[Velo-Moment, der: Ein Erlebnis, eine Einsicht, Erfahrung oder Erinnerung, das bzw. die im weitesten Sinn in Zusammenhang mit einem Velo oder einer Velofahrt entstanden ist.]
Velomomente sind in den letzten Monaten etwas vergessen gegangen hier. Aber nur ihre Niederschrift, nicht ihre Produktion, da könnt ihr ganz beruhigt sein:

Von meinem Dorf zum nächsten führt eine Flurstrasse, die benutze ich für den täglichen Arbeitsweg ebenso wie für mein Training auf dem Rennvelo. Sie ist flach, gerade, asphaltiert und frei von motorisiertem Verkehr. Ausserdem verläuft darauf eine nationale Veloland-Route, weshalb ich dort schon oft mit Veloreisenden aus aller Herrinnen Länder ins Gespräch gekommen bin. Und was ist die Bedeutung davon, dass sie zwischen zwei Dörfern verläuft? Klar: an schönen Sonntagnachmittagen, besonders im Frühling, steppt dort der Bär, und alles, was gehen kann, geht dort, was Rollen hat rollt, und was meine Lust hat, sitzt auch mal. Interessant: Ein Betrieb wie im Stadtzentrum, aber zwischen Dörfern auf dem Land. Eines schönen Sonntages werde ich dort eine Pop-Up-Wirtschaft aufpoppen, und lange bevor die Gewerbepolizei – sicherlich alarmiert von ein paar Hobby-Landjägern – sich durch die Menge tanken kann, um mich zu büssen, werde ich ausverkauft und abgezogen sein.
Wegen dem regen Treiben meide ich die Strasse inzwischen an Sonntagnachmittagen. Vor der Pandemie aber habe ich mich noch hingetraut. Jener Sonntag war nämlich etwas kühl und windig, ich war schon eher spät dran, und ausser mir nur noch drei weitere Personen unterwegs. Ich sah sie schon von Weitem stehen. Eine Frau stand neben ihrem Fahrrad, darauf im Kindersitz ein Kind, ein zweites, ein vielleicht vierjähriges Mädchen, stand daneben mit ihrem Kindervelo. Zwei der drei sahen abgekämpft aus (das kleinere Kind schlief in seinem Sitz – durchaus möglich, dass es sogar am abgekämpftesten von allen war, wer kann das heute noch sagen). Als ich ganz nah bei ihnen war, fiel mir der müde, leicht resignierte Gesichtsausdruck der Frau auf, und auch ihre Tochter wirkte nicht so, als ob sie noch viel von diesem Tag erwarten würde.
Obwohl sie mich nicht herangewinkt hatten, hielt ich an und fragte, ob alles in Ordnung sei. Ich kann mich nicht erinnern, was sie sagte, es war jedenfalls keine konkrete Problemstellung. Also schaute ich mir das Kindervelo an, mit einem Fuss noch eingeklickt. Die Kette war herausgesprungen und hatte sich zwischen Rahmen und Ritzel verklemmt. MIt den Fingerspitzen – ich trug ja Velohandschuhe – zog ich die Kette raus, legte sie wieder auf und einen kleinen Gang ein und drehte an der Kurbel. Das Kind schaute hoffnungsvoll zu einer Mutter auf, diese bedankte sich knapp, und ich fuhr weiter.
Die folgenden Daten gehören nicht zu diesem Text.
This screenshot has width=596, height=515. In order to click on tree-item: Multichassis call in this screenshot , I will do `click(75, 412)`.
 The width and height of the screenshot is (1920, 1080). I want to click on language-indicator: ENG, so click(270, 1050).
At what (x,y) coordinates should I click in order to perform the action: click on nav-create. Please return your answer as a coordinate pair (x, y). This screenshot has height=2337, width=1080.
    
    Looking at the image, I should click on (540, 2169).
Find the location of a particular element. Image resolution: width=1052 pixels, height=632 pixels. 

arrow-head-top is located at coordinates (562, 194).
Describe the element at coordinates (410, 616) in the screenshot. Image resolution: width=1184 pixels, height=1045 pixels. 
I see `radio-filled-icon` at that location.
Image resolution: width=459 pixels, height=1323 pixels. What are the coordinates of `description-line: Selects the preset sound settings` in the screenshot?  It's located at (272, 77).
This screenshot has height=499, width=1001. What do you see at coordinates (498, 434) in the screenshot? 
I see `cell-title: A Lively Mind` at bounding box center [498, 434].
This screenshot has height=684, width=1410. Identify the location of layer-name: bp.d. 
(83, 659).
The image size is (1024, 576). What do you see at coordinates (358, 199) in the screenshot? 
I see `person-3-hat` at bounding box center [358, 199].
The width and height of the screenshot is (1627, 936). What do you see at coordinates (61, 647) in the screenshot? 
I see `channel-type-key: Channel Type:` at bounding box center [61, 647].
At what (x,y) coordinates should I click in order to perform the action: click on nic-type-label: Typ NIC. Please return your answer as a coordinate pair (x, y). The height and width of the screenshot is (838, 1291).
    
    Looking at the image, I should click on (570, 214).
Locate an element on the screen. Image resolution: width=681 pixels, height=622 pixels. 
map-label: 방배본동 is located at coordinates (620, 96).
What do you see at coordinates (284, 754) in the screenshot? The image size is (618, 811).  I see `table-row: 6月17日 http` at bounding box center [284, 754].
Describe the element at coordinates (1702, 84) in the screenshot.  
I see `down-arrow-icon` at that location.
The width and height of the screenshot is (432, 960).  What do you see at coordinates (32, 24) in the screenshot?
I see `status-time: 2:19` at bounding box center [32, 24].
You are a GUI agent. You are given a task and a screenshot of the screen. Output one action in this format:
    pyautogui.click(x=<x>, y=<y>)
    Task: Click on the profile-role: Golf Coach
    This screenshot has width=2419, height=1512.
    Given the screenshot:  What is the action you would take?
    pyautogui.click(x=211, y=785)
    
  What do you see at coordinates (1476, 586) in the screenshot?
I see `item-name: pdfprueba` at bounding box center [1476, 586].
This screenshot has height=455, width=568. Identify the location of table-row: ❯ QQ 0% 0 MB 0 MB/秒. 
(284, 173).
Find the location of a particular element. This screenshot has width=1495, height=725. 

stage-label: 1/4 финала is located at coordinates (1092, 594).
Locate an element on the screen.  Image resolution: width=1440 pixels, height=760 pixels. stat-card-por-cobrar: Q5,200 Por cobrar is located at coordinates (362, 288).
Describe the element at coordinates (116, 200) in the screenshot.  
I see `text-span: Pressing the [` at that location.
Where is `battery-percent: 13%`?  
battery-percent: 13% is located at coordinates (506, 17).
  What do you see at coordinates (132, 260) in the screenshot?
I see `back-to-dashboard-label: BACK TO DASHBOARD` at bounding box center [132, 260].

Ich habe keine Ahnung, ob ich der Frau eine grosse Hilfe war, ob sie wirklich so müde und überfordert war, wie sie aussah. Gut möglich, dass sie Velomechanikerin-Instruktorin ist und gerade dabei war, das kleine Kind aus dem Sitz zu hieven, damit es nicht mit dem Velo zusammen hinfallen konnte, während sie die Kette einlegte. Ich war jedenfalls überzeugt, ihr und mindestens einem ihrer Kinder geholfen zu haben, und war sehr zufrieden mit mir, gerade, weil es ein verschwindend kleiner Aufwand war für mich, ihnen aber bestimmt den Sonntagsausflug gerettet hat. Und wenn jemand Kenntnis von einer anderen Faktenlage hat: will ich gar nicht wissen! Diese halbe Minute hat mein ansonsten eher monotones und ereignisarmes Training an jenem Sonntag besonders gemacht. Zu einem Velomoment, eben. Punkt.